Indeed, this design first caught my attention during a visit my wife and I took out to the Tourneau "Pavilion" in Scottsdale, Arizona. They only had one G.O. Big-Date "Pilot" on display, but it was enough to send me (or any true, blue-blooded, "Watch Idiot Savante" or "WIS") into "fits of rapture!" The design is simple, yet elegant, and, for my 8-¾ inch wrist, the Ø = 44mm size seemed just about right! (Please see "Addendum" at the end of this review for pix and some details!)

Although we "fretted" over the lack of a crown guard and an exhibition back, my wife and I definitely agreed that the "Big Date" was, well, "timely" ...







...

BUT, needless to say, we were aghast at the $8,000+ price tag! &#8230;









Surely, I told myself, there HAD to be a nice watch "out there" that would satisfy my particular desire for a nice "Pilot" Design that utilized the well-established Unitas (ETA) 6497 HW (Handwound) Movement in a more affordable timepiece; i.e., less than $1,000! After much soul-searching (covered in detail in the addendum to this review - "for those brave enough to go there!"), the Steinhart "Grand Marquis" emerged as the clear winner!









Image Courtesy Steinhart Watches
Grafix Courtesy Of "MY GIMP" Software!







Basically, two features kept drawing me (like a moth to the flame!) back to Steinhart's "Grand Marquis"; i.e., the fact that it is a true "Limited Edition" and that it has a beautifully-decorated Unitas 6497 - with, of course, an exhibition back!
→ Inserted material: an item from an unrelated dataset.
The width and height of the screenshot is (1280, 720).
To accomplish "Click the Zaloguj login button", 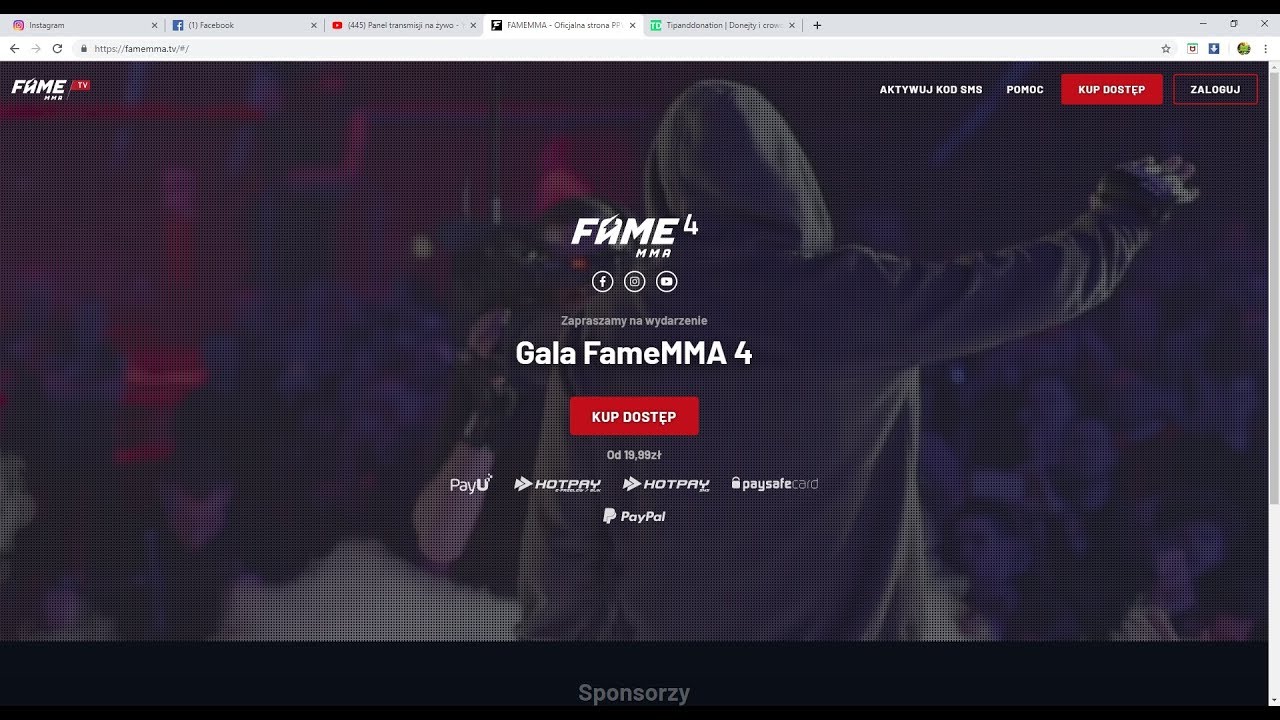I will [1215, 89].
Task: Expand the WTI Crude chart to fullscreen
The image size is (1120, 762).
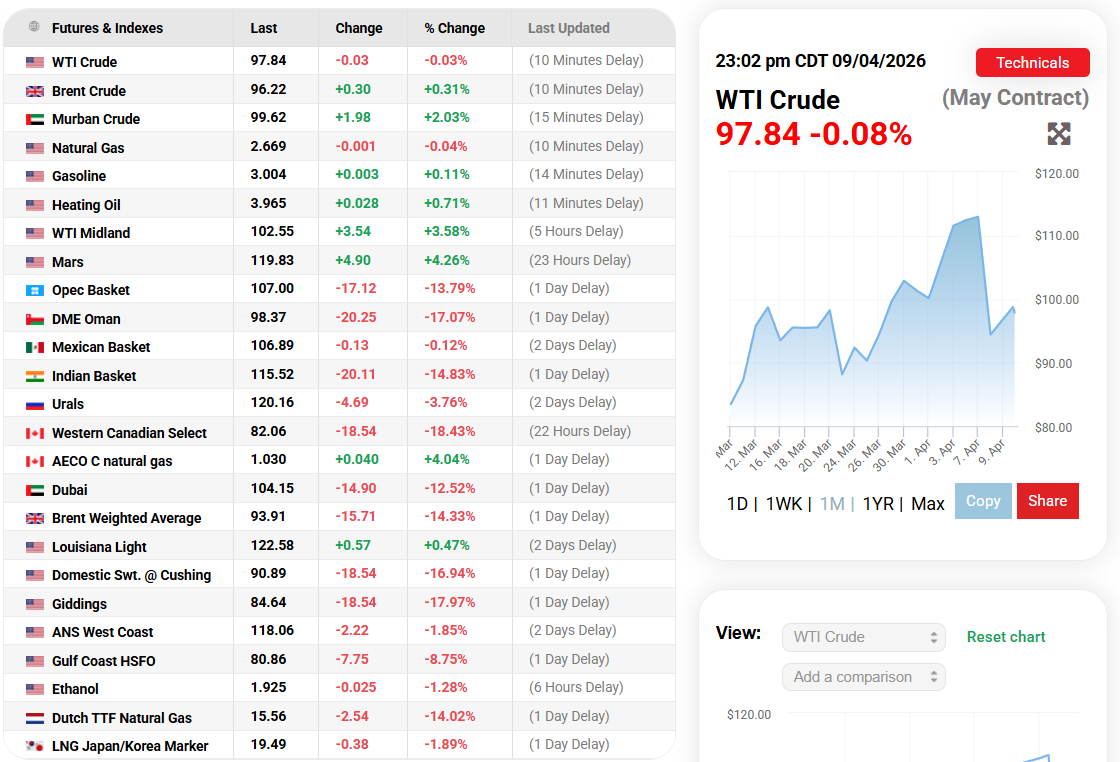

After several "overtures" to Jon (the GM at www.steinhartwatches.com), I was assured that the Unitas 6497 in the "Grand Marquis" Ltd. Ed. IS Nickel-Plated AND ACTUALLY ENGRAVED with REAL "Cote de Genève" Machined "Striping" (as opposed to - BIG GASP! - an "applique!") ... and that the "Grand Marquis" ALSO employs a set of GORGEOUS Blued Screws!!!

Say, why DON'T the "Big Boyz" (IWC, GO, etc.) include enhancements like these? ...









(Especially since their "Pilot" Watches cost $8,000 on up to well beyond $30,000 for Platinum!) Is it possible THEY lack the same "Investment Value" and "Pride of Craftsmanship" that Steinhart has "in abundance?" ...









Anyway, at $740 (or, for a limited time, $690 with the Steinhart Newsletter Coupon!) ...
"The Price Was Right!" 
So, the "Grand Marquis" truly DOES represent "More Watch For Your Money" ... 
_WHICH IS EXACTLY WHAT THEIR MOTTO STATES!_ ...







NB: I would have liked to have evaluated their Stainless Steel Version, but it won't be out for several months ...









Image Courtesy Steinhart Watches
Grafix (Again!) By "MY GIMP" Software!







Finally, (and quite honestly!), I didn't want to "lose out" on Steinhart's Limited Edition "Grand Marquis" (ONLY 88 Total!) So, AFTER All My "Machinations", it emerged as "The BEST Deal" ... AND, therefore, "THE One" I HAD to order!​___________








Section II: Important FIRST IMPRESSIONS:

After waiting ONLY 3 days following the placement of my order, "Mr. FedEX Man" (who, BTW, is always a welcome visitor at my home!) ...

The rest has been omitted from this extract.